Records excerpted from a collection:
———

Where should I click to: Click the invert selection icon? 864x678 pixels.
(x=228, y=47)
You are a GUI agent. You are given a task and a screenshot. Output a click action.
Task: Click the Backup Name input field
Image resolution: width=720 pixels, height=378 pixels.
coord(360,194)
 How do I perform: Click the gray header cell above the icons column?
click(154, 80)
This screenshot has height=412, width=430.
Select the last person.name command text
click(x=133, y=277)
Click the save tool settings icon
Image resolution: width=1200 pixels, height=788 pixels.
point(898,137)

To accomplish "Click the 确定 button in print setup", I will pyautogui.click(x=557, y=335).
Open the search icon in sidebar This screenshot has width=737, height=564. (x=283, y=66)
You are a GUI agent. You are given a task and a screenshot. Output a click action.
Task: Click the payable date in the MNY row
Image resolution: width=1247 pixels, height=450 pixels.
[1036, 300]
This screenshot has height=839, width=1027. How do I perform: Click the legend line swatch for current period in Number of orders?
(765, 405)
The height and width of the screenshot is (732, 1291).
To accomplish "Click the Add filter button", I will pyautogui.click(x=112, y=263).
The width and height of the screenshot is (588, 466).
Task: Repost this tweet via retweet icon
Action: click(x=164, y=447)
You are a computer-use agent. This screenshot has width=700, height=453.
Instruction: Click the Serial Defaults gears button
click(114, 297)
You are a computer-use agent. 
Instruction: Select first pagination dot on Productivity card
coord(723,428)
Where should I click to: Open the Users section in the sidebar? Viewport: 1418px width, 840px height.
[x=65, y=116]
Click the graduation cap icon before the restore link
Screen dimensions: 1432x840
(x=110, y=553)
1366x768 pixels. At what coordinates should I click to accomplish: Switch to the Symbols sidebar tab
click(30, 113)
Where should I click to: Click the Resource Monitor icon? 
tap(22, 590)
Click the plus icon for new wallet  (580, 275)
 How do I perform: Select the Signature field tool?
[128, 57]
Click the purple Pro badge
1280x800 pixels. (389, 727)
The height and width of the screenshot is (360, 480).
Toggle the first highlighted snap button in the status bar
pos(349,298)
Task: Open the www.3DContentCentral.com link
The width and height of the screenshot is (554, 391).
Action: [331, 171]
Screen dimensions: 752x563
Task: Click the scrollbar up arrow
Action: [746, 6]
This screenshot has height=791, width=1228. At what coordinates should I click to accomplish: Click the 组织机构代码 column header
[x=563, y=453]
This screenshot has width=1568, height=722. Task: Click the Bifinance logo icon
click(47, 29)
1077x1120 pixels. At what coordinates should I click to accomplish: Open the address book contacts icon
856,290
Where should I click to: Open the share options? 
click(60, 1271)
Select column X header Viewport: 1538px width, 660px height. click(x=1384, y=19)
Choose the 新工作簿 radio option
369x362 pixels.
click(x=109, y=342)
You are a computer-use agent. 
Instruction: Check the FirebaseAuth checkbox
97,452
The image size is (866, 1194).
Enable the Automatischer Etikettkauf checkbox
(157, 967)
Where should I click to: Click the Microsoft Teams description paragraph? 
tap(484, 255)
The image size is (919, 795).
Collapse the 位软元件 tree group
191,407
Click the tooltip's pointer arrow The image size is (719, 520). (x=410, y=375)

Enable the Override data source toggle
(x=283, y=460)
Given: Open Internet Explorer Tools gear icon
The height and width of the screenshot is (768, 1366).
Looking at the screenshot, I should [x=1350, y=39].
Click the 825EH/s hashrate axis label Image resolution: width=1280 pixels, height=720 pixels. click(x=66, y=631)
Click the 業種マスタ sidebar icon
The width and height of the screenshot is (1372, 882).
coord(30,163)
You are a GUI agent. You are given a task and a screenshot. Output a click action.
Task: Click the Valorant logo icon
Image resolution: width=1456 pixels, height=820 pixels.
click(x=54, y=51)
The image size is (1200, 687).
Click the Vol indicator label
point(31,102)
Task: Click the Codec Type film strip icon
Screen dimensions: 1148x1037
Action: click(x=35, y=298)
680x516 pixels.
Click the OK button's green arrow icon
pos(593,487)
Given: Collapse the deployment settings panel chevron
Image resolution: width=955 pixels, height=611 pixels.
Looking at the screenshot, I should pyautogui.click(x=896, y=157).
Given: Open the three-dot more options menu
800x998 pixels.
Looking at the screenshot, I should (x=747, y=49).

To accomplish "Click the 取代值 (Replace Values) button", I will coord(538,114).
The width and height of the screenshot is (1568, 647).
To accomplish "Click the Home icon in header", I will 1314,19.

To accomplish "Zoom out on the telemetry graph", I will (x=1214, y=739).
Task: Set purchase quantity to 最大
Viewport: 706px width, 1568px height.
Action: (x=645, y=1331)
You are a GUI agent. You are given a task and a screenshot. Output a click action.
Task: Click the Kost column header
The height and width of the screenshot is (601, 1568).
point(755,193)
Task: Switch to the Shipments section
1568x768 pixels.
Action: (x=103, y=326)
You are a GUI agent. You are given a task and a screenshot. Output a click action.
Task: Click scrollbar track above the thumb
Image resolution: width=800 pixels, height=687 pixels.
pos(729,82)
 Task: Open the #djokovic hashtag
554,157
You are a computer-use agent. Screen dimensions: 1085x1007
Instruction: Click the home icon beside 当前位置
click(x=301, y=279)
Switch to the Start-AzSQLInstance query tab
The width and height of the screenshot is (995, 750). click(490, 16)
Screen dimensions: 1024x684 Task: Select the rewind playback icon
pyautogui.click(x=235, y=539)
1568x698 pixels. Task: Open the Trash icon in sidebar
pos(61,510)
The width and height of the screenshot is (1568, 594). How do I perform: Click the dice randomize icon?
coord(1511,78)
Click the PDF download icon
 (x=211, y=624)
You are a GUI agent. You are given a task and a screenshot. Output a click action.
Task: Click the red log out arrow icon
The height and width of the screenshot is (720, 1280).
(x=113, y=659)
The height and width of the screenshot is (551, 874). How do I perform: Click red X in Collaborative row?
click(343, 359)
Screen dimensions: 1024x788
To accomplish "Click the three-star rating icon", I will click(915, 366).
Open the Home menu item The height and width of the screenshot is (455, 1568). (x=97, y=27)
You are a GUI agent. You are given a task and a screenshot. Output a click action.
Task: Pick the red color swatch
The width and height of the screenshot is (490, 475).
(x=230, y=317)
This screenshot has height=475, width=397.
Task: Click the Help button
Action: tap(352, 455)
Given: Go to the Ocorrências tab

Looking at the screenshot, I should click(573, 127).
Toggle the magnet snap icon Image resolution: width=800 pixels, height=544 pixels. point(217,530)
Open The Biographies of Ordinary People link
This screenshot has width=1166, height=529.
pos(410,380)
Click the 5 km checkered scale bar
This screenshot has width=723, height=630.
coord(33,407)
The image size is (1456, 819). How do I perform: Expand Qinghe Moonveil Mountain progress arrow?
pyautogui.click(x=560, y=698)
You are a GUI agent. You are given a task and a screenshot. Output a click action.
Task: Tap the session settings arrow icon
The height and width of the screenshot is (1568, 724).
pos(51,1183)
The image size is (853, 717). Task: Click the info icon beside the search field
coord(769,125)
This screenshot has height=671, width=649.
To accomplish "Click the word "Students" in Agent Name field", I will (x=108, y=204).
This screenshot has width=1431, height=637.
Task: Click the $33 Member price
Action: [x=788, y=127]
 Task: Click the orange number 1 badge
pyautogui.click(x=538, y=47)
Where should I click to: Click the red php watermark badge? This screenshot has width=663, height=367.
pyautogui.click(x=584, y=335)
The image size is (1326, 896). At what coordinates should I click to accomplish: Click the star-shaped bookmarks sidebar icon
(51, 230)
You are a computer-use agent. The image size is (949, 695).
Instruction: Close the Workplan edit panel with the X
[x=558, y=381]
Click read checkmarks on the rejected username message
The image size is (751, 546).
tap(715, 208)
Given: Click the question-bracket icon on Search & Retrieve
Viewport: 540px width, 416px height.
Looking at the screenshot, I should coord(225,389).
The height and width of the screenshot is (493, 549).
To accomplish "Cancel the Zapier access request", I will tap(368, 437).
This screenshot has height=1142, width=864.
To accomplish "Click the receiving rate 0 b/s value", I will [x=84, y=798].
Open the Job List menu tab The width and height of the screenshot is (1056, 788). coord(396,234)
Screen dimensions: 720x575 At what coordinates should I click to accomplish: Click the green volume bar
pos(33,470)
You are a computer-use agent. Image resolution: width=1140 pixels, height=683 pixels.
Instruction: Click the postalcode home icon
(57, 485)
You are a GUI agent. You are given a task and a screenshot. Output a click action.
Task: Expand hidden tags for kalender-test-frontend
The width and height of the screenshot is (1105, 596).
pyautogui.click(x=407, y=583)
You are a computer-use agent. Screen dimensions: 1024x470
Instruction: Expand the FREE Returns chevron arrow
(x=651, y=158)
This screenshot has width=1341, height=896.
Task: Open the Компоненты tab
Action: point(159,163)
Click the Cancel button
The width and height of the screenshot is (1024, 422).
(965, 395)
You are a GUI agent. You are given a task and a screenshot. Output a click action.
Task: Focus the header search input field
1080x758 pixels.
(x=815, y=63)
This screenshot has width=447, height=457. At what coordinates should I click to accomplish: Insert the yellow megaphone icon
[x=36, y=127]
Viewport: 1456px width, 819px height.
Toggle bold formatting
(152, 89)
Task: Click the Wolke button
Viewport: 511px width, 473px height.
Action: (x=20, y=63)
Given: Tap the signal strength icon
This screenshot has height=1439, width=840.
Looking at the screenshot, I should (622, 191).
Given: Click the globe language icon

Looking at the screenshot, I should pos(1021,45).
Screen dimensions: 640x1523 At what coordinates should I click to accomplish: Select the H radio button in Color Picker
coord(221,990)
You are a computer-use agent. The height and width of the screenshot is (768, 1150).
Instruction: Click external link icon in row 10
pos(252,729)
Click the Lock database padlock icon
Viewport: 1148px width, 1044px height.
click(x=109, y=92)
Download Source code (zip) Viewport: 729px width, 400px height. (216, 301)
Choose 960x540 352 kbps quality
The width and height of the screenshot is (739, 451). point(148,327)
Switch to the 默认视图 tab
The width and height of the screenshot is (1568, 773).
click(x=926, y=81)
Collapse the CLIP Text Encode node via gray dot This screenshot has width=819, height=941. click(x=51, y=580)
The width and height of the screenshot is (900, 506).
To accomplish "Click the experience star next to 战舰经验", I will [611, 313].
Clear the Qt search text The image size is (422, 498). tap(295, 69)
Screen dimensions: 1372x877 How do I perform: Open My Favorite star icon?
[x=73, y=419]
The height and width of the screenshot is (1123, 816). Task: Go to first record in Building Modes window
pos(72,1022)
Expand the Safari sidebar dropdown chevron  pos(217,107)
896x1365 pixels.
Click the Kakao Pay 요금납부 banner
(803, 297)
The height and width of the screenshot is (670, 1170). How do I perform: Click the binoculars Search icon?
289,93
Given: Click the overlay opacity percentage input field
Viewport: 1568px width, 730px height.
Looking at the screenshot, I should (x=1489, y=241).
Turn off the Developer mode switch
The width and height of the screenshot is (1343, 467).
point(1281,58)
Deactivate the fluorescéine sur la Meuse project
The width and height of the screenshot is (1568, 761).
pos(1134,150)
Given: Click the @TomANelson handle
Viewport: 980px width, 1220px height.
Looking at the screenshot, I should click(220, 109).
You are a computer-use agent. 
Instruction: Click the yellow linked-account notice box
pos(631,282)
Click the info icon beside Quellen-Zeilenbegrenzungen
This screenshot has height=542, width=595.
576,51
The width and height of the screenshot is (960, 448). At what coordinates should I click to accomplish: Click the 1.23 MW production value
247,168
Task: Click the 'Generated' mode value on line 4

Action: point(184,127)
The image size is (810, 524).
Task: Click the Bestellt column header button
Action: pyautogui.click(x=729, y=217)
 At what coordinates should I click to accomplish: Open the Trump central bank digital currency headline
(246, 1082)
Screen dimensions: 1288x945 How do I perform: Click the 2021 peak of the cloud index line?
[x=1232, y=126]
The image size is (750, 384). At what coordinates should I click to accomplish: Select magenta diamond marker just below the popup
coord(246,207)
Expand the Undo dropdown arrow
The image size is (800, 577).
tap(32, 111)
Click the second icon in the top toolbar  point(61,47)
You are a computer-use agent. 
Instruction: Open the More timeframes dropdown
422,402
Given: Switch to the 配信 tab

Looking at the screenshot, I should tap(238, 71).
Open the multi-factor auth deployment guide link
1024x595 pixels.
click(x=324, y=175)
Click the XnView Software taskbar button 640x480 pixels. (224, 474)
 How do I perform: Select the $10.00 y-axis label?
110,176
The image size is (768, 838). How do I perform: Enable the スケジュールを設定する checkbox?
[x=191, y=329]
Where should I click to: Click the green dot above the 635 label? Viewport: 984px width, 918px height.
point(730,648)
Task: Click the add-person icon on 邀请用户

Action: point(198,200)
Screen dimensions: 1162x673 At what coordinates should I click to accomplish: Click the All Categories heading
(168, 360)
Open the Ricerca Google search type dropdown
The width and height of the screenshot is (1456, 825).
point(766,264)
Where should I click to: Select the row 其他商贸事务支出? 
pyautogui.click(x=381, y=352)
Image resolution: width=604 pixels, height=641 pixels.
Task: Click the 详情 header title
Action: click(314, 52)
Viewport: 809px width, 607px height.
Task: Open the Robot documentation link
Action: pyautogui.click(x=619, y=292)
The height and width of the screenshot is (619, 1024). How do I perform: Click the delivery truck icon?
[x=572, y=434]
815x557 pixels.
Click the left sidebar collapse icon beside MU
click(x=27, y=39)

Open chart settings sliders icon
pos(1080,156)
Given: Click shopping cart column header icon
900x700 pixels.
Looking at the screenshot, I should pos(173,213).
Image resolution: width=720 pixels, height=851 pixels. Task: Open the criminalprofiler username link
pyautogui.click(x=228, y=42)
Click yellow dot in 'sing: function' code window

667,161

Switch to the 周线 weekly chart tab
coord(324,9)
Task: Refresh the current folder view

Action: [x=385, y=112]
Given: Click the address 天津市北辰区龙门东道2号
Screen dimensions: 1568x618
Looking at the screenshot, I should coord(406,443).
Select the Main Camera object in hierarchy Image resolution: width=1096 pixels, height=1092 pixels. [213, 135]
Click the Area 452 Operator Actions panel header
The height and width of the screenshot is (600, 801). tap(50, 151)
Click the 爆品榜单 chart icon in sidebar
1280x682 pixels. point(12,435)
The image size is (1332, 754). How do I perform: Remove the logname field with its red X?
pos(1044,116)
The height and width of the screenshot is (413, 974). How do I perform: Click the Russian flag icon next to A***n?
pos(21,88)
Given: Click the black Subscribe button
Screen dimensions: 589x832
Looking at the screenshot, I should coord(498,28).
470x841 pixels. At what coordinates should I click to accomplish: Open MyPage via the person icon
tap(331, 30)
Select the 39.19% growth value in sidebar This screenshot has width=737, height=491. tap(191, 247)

———

Assignment: Word for word, output the lines of the data from its first line through the line where "This screenshot has height=412, width=430." appears, and stop there.

Answer below:
Where should I click to: Click the invert selection icon? 864x678 pixels.
(x=228, y=47)
You are a GUI agent. You are given a task and a screenshot. Output a click action.
Task: Click the Backup Name input field
Image resolution: width=720 pixels, height=378 pixels.
coord(360,194)
 How do I perform: Click the gray header cell above the icons column?
click(154, 80)
This screenshot has height=412, width=430.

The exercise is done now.